Best advice I can come up with.... STAY OUT OF IT!!!! If things go afoul you will get the blame and they will hate you. All their problems will be your fault. I know this from watching my sister, an alcoholic, turn like a trapped wolverine on my parents when they tried to help her.
You know that an addict won't listen about their addiction until they hit bottom. And I'm here to tell you that just because someone's faith doesn't seem apparent to you you can (and will) offend someone if you start pushing yours. Faith is a very personal thing.
James Thurber - "It is better to know some of the questions than all of the answers."
I am inclined to agree with Tina. This is a situation where your involvement may do more harm than good and end up taking your personal energies that need to be devoted to your family away from them.

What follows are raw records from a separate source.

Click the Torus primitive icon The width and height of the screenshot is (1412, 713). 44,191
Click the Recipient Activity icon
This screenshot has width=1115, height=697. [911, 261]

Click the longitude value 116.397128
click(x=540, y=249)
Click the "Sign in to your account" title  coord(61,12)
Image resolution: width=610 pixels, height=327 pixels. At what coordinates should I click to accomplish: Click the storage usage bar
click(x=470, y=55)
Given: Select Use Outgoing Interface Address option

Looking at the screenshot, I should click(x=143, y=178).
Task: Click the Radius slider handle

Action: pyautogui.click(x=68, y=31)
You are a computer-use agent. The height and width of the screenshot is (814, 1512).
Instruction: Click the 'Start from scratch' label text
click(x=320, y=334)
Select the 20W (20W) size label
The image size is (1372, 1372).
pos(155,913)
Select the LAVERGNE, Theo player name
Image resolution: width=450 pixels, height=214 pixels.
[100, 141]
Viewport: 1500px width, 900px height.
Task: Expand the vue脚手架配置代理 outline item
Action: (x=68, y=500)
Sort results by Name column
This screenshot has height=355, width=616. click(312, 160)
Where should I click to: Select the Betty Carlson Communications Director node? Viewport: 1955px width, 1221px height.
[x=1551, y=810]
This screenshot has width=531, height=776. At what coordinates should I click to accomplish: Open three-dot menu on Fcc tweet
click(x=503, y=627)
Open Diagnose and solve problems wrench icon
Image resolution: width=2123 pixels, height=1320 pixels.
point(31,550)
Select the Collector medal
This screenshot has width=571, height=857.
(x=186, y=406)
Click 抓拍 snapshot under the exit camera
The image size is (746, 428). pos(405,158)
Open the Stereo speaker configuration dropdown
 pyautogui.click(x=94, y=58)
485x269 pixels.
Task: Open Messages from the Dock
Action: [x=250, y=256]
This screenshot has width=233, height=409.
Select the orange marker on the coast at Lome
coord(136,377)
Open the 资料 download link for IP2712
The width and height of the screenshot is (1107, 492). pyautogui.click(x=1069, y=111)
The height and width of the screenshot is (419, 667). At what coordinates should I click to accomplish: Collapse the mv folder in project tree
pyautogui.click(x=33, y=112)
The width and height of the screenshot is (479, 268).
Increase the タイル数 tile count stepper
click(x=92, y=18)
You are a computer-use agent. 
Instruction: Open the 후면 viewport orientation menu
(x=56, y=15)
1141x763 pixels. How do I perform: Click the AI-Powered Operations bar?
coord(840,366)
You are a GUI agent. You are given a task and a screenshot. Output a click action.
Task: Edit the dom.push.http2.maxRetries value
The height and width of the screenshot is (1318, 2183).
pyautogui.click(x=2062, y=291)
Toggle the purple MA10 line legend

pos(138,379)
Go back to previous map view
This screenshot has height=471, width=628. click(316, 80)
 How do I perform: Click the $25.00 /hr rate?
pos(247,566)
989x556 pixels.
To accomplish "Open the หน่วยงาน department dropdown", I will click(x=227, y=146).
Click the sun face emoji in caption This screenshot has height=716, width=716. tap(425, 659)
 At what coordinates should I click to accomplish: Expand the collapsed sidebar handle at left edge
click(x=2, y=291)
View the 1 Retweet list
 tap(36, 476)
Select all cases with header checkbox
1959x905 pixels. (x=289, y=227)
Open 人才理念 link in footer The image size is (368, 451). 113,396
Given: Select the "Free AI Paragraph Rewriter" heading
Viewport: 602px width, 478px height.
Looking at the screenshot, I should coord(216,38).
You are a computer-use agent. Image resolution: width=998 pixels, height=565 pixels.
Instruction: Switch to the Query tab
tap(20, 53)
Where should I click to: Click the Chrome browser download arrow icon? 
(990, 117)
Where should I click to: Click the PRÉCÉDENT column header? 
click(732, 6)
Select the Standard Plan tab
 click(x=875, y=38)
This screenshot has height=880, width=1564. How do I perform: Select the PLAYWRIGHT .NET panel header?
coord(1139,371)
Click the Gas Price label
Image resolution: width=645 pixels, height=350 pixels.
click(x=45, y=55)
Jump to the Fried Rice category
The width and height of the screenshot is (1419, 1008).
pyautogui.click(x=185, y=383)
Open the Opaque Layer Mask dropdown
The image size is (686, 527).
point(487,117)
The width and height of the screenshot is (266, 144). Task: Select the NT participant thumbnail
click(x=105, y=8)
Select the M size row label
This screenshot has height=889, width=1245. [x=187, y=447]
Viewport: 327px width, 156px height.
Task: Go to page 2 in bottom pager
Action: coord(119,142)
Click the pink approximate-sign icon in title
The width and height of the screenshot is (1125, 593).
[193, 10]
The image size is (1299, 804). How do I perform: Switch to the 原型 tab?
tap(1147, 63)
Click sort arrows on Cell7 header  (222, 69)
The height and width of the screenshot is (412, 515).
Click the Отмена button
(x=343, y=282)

If you decide to become involved with this young lady and her baby to come you will have to be ever mindful of setting both limits for yourself and for her in order that you are not intruding on her or her intruding on you and your family.
What this young lady needs most is a very good social worker to get her connected with resources in the community that can help her. She needs the expertise of professionals that understand the dynamics of many of the things you write about. She needs to be continuing her education as well as be in a support group for young mothers. She may even need foster support that would take both her and the baby into one home.
Be a good neighbor, but remember that these issues are in need of professionals, do not try to be her social worker and her support group unless you have the skill set and emotional energy to spare for this situation.
I agree, stay out of it, this girl needs real professional support. be a good neighbor and offer to babysit once in a while, maybe help her with grocery shopping. be friendly, yet keep those boundaries up. encourage, smile, maybe pick up diapers or wipes when you are out and leave them on her door step, no need to tell her you did this, just do it. That is all.
No need to offer opinion or advice, she is well aware what she has done, and will find out soon enough how challenging parenting is. Key is gentle support. You can't "save" her. Only be a good person and not give her any more hell, and for crying out loud keep your religion to yourself, nothing will frighten her more! be an example by action, not words.